Figure 3. Assessment of p53-MCL test precision.

(A) Summary data of p53-MCL percentages in PBMCs and LCLs derived from 1 A-T patient and 1 healthy donor. No significant difference was observed between the 2 groups. Two-tailed Student’s t test. (B) Summary data of p53-MCL percentages in fresh PBMCs and frozen and thawed PBMCs. No significant difference was observed after freezing and thawing PBMCs from 9 different A-T carriers. (C) Intraday assay variability testing was performed on a single blood sample from 1 healthy donor as follows: PBMCs were PHA-stimulated for 60 hours and used to make 8 different coverslip preparations, each of which was immunostained at the indicated times after fixation.
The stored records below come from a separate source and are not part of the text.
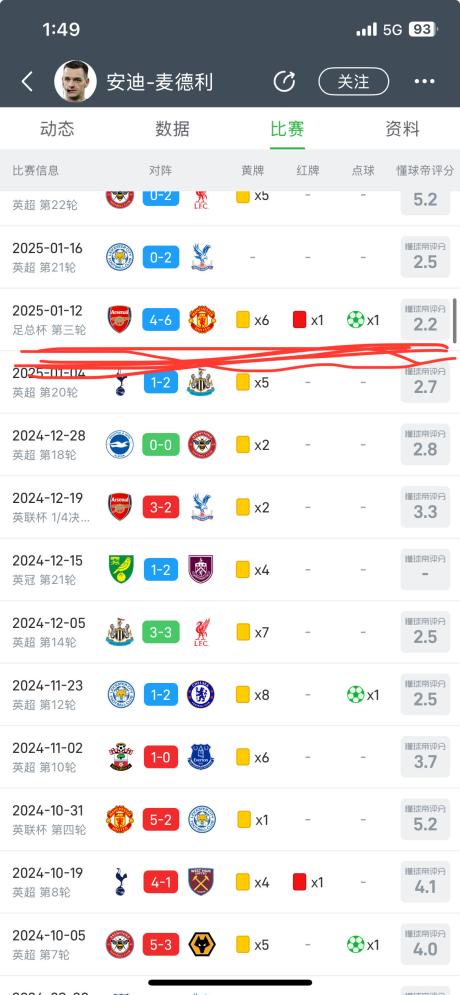Grab the match list scrollbar handle
This screenshot has height=995, width=460.
tap(454, 321)
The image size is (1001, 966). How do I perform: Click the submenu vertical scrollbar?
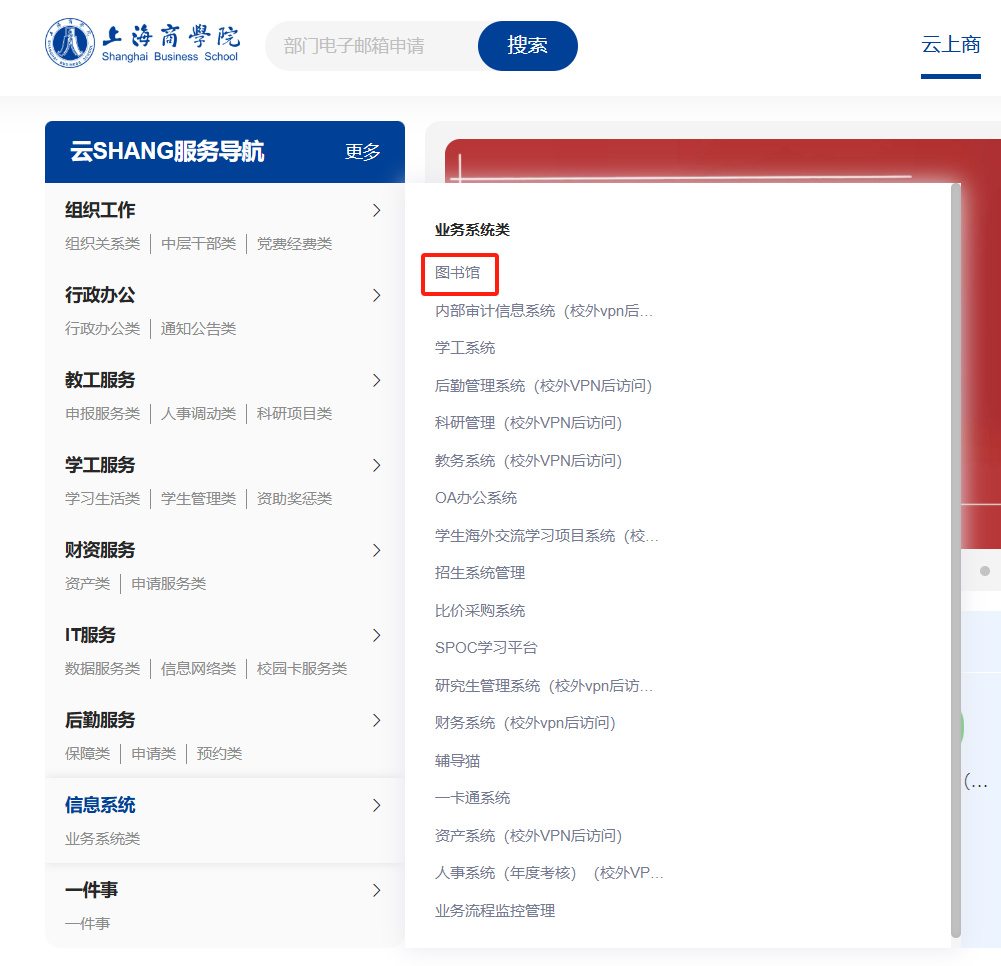956,560
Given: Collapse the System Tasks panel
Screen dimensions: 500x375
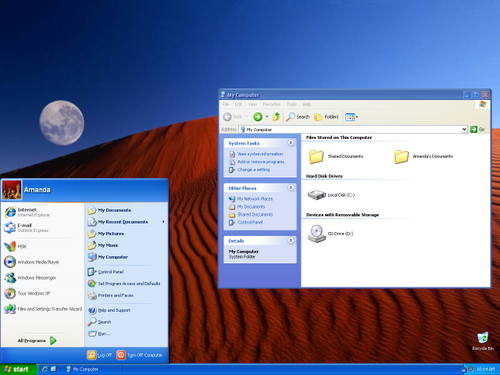Looking at the screenshot, I should click(291, 143).
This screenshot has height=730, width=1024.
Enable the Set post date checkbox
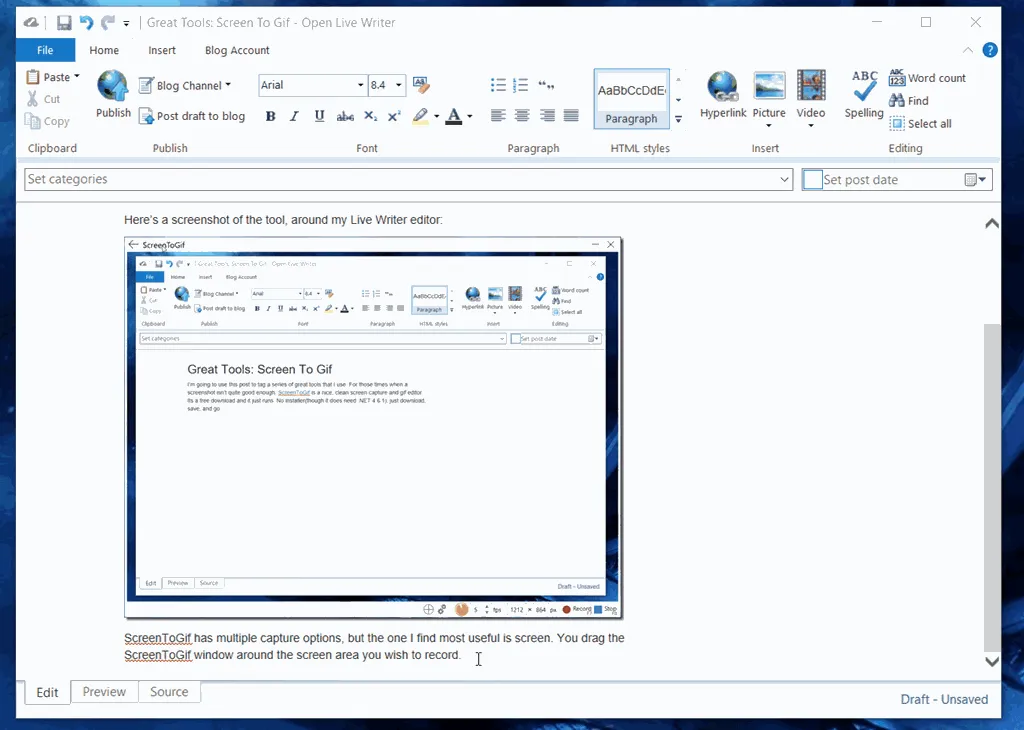813,180
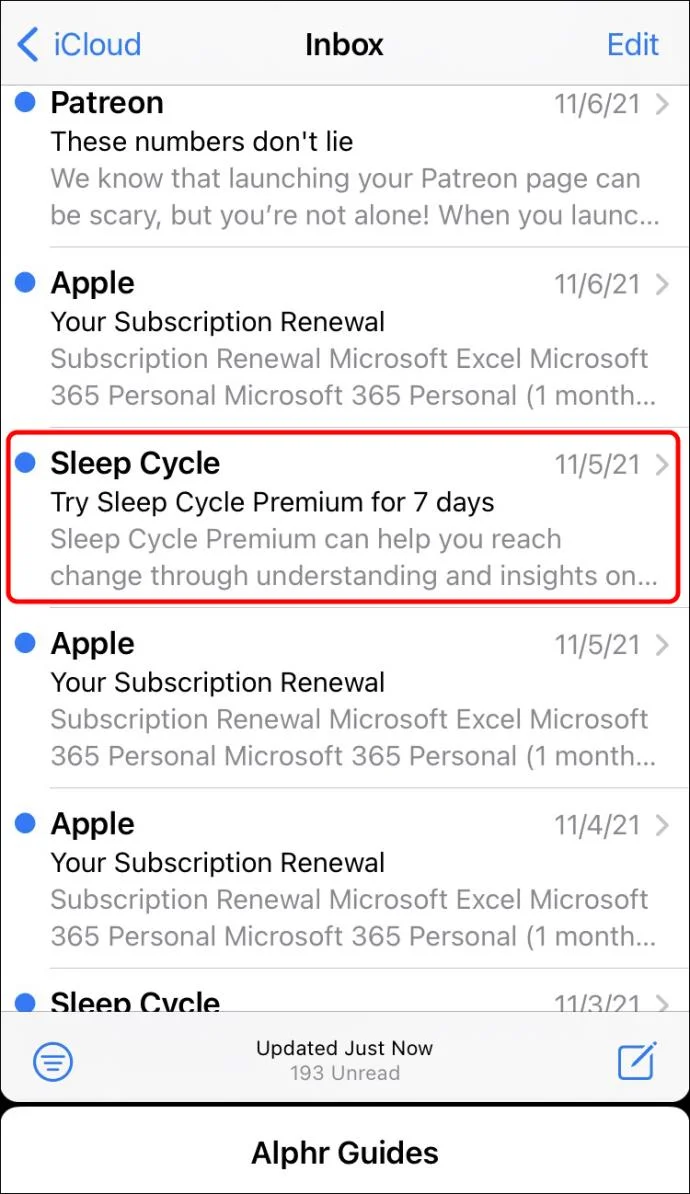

No significant difference was observed between the preparations. (D) Interday assay variability was performed by collecting and assessing PBMCs from the same healthy donor on 5 different days. No significant difference was observed among the samples. (E) To verify the minimal amount of blood required to perform the test, we collected 15 ml of blood from a single healthy donor and made 5 aliquots with different amounts of blood (from 1 to 5 ml). The test performed on PBMCs purified from the 5 different samples showed no significant differences, demonstrating that the assay can be performed with as little as 1 ml of whole blood. A 2-tailed Student’s t test was performed. All samples were analyzed by examining 100 metaphases per sample in quadruplicate. Data are expressed as mean ± SD. NS, not significant.